• **Task inputs**
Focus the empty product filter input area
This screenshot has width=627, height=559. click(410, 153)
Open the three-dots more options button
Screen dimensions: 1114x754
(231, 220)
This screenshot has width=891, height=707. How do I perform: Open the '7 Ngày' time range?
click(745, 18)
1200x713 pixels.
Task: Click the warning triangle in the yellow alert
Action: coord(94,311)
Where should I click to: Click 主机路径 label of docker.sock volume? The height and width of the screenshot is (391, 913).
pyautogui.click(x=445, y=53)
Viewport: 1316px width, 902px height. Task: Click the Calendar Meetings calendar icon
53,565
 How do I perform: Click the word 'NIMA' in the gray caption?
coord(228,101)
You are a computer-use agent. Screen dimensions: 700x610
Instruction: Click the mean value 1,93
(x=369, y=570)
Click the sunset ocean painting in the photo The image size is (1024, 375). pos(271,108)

• **Problem details**
Restate the data above word for word. Leave nothing out.

• **Response to this exercise**
Focus the empty product filter input area
This screenshot has width=627, height=559. click(410, 153)
Open the three-dots more options button
Screen dimensions: 1114x754
(231, 220)
This screenshot has width=891, height=707. How do I perform: Open the '7 Ngày' time range?
click(745, 18)
1200x713 pixels.
Task: Click the warning triangle in the yellow alert
Action: coord(94,311)
Where should I click to: Click 主机路径 label of docker.sock volume? The height and width of the screenshot is (391, 913).
pyautogui.click(x=445, y=53)
Viewport: 1316px width, 902px height. Task: Click the Calendar Meetings calendar icon
53,565
 How do I perform: Click the word 'NIMA' in the gray caption?
coord(228,101)
You are a computer-use agent. Screen dimensions: 700x610
Instruction: Click the mean value 1,93
(x=369, y=570)
Click the sunset ocean painting in the photo The image size is (1024, 375). pos(271,108)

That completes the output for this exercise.